◆ **EXERCISE OBJECTIVE**
Reproduce the rows below verbatim, starting with the line that contains "Open the Twitter icon in the header" and continuing through the last row, with both ends included.

◆ **RECORDS SHOWN**
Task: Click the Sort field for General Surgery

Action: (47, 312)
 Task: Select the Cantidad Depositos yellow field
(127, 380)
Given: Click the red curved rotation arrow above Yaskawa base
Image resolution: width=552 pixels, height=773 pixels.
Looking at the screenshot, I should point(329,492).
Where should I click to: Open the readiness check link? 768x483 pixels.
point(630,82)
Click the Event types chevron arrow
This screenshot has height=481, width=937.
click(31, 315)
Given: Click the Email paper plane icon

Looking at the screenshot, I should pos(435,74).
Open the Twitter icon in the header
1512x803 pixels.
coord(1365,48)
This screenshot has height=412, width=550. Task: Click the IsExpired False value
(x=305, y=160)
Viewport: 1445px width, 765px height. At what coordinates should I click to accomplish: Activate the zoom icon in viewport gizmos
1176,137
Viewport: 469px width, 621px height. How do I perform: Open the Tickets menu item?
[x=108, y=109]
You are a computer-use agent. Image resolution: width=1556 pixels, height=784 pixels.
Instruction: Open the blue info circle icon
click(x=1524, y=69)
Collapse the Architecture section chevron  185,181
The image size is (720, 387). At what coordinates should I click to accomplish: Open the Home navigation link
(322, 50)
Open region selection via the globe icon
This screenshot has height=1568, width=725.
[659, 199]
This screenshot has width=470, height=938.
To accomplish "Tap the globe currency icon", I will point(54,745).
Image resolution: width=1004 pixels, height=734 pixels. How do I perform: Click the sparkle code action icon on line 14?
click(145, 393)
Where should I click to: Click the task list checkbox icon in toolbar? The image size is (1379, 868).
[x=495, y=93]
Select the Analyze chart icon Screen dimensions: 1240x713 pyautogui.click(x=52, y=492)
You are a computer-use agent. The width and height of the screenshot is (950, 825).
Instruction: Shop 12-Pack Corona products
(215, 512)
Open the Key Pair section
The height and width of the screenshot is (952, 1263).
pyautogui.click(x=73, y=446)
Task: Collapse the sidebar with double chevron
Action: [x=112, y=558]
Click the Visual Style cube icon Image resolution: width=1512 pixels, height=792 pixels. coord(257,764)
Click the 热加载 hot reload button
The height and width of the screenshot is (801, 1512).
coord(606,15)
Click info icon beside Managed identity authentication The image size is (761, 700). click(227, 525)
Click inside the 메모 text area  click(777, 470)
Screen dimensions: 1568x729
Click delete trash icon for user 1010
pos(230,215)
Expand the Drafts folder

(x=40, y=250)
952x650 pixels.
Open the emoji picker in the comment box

◆ **RESULT FOR THIS TASK**
Open the Twitter icon in the header
1512x803 pixels.
coord(1365,48)
This screenshot has height=412, width=550. Task: Click the IsExpired False value
(x=305, y=160)
Viewport: 1445px width, 765px height. At what coordinates should I click to accomplish: Activate the zoom icon in viewport gizmos
1176,137
Viewport: 469px width, 621px height. How do I perform: Open the Tickets menu item?
[x=108, y=109]
You are a computer-use agent. Image resolution: width=1556 pixels, height=784 pixels.
Instruction: Open the blue info circle icon
click(x=1524, y=69)
Collapse the Architecture section chevron  185,181
The image size is (720, 387). At what coordinates should I click to accomplish: Open the Home navigation link
(322, 50)
Open region selection via the globe icon
This screenshot has height=1568, width=725.
[659, 199]
This screenshot has width=470, height=938.
To accomplish "Tap the globe currency icon", I will point(54,745).
Image resolution: width=1004 pixels, height=734 pixels. How do I perform: Click the sparkle code action icon on line 14?
click(145, 393)
Where should I click to: Click the task list checkbox icon in toolbar? The image size is (1379, 868).
[x=495, y=93]
Select the Analyze chart icon Screen dimensions: 1240x713 pyautogui.click(x=52, y=492)
You are a computer-use agent. The width and height of the screenshot is (950, 825).
Instruction: Shop 12-Pack Corona products
(215, 512)
Open the Key Pair section
The height and width of the screenshot is (952, 1263).
pyautogui.click(x=73, y=446)
Task: Collapse the sidebar with double chevron
Action: [x=112, y=558]
Click the Visual Style cube icon Image resolution: width=1512 pixels, height=792 pixels. coord(257,764)
Click the 热加载 hot reload button
The height and width of the screenshot is (801, 1512).
coord(606,15)
Click info icon beside Managed identity authentication The image size is (761, 700). click(227, 525)
Click inside the 메모 text area  click(777, 470)
Screen dimensions: 1568x729
Click delete trash icon for user 1010
pos(230,215)
Expand the Drafts folder

(x=40, y=250)
952x650 pixels.
Open the emoji picker in the comment box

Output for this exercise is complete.